The final savory chapter in Sarah Copeland's new cookbook, Feast, focuses on a few larger, celebration-sized meals. These recipes take a bit longer to prepare than those in the rest of the book, requiring more attention to detail, but they're worth the time—think paella, vegetable tagine, and silky (bread crumb-free) eggplant Parmesan. Her glazed winter vegetable medley is the centerpiece of the chapter. As Copeland writes in the headnote, this recipe is "a great example of the magical duo of olive oil and butter...resulting in the most luxurious vegetable coating imaginable." Luxurious indeed.
Why I picked this recipe: How could I resist a bowl of buttery veggies studded with chestnuts and olives?
What worked: Here is a prime example of what salt, fat, and a little attention can do to elevate common winter vegetables. Little more is needed to produce a wonderful vegetarian entrée.
What didn't: My cooking times were a little different than written, but it not by enough to make a noticeable difference in the outcome. Be sure all of the vegetables are cut in about the same size so that they'll cook at the same rate, regardless of how long it takes.
Suggested tweaks: It would be easy to swap in different vegetables if you'd like (rutabagas for parsnips, broccoli for cauliflower, etc). If you can't find caper berries, you can use drained and rinsed capers. If using red beets, braise them separately and then toss them in with the finishing oil at the very end of cooking to avoid staining the entire dish red.

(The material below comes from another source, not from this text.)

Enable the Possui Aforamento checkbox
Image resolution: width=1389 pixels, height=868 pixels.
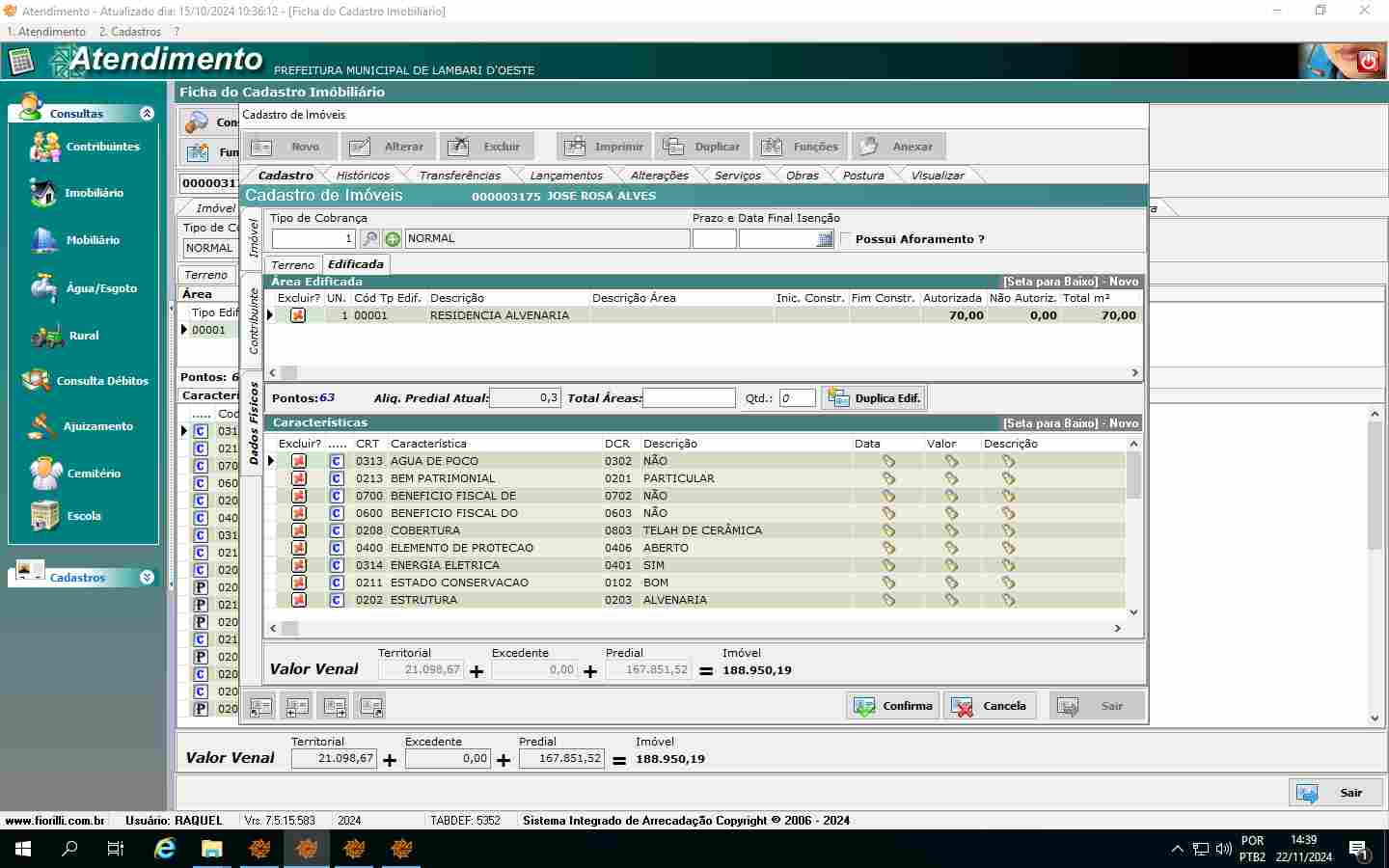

Reprinted with permission from Feast: Generous Vegetarian Meals for Any Eater and Every Appetite by Sarah Copeland. Copyright 2013. Published by Chronicle Books. All rights reserved. Available wherever books are sold.
- Yield:Serves 4
- Active time: 25 minutes
- Total time:About 1 hour
- 12 fingerling potatoes, halved lengthwise
- 4 tablespoons (60 ml) extra-virgin olive oil
- Sea salt and freshly ground pepper
- 1/2 head cauliflower, cut into large florets
- 4 large shallots, quartered
- 6 tablespoons (85 g) unsalted butter
- 1 bunch golden beets, peeled and cut into bite-size pieces
- 1 bunch baby turnips, scrubbed and trimmed
- 1 bunch carrots, peeled and cut into bite-size pieces on the diagonal
- 2 parsnips, peeled, cored, and cut into bite-size pieces on the diagonal
- 3 sprigs fresh thyme
- 1 to 1 1/2 cups (240 to 360 ml) vegetable stock or water
- 1/2 teaspoon unbleached raw sugar
- 5 oz (140 g) roasted peeled chestnuts (see Note)

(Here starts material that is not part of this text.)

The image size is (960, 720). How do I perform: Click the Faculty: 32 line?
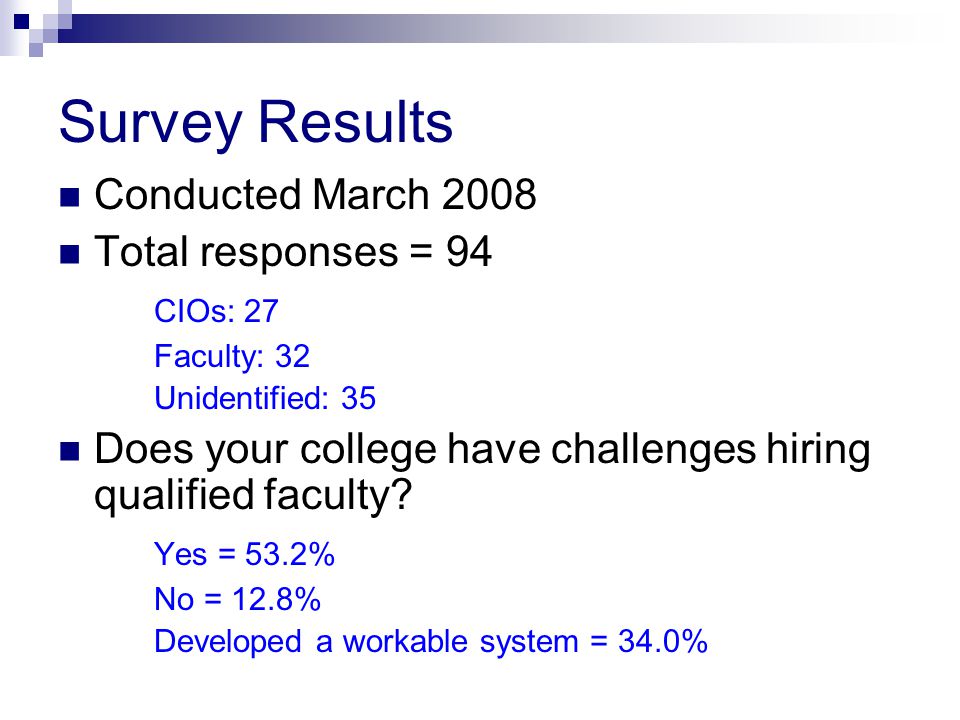[232, 356]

- Handful fresh parsley, finely chopped
- Finishing oil for drizzling
- Fleur de sel or sel gris
- Handful caper berries
- Oil-cured black olives or kalamata olives for topping
Preheat the oven to 400°F. Toss the potatoes with 2 tablespoons of the olive oil in a large bowl. Season with salt and pepper and spread out on a baking sheet. Toss the cauliflower and shallots in the same bowl with the remaining 2 tablespoons olive oil, and spread out on a second baking sheet. Cover both baking sheets loosely with aluminum foil and roast until the vegetables are tender but with just a little browning, about 40 minutes, stirring with a wooden spoon as needed.
Meanwhile, in a large, shallow straight-sided skillet, melt 2 tablespoons of the butter. Add the beets, turnips, carrots, and parsnips and toss to coat. Season with salt and pepper, add the thyme and enough stock to come about halfway up the vegetables (you want them to steam, not completely boil). Cover loosely with foil, bring to a simmer, and cook until the vegetables are tender and the stock reduced to 2 to 3 tablespoons of liquid, 10 to 12 minutes. Remove the foil and reduce the stock further, if needed. Set aside until the roasted vegetables are cooked.

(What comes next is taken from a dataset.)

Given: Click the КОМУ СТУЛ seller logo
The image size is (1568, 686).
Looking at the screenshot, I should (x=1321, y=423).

When the roasted vegetables are cooked, add 2 tablespoons butter and the sugar to the beets, turnips, carrots, and parsnips. Season with salt and pepper. Cook until heated through and glazed, about 4 minutes. Add the chestnuts and toss to glaze. And the roasted vegetables to the skillet and toss together with 2 tablespoons butter and parsley. Drizzle with finishing oil and season with fleur de sel and pepper.
Divide among bowls, making sure each one has an even mix of vegetables and chestnuts. Top with caper berries and olives. Serve warm.
Note: To roast fresh chestnuts (and you really should, at least once in your life), make a crisscross slit on the domed side of the chestnut with a thin, sharp knife. Roast at 425°F until the shells look as if they are about to peel off at the incision, about 20 minutes. Cool slightly and peel while warm. Eat, or add to a recipe as directed.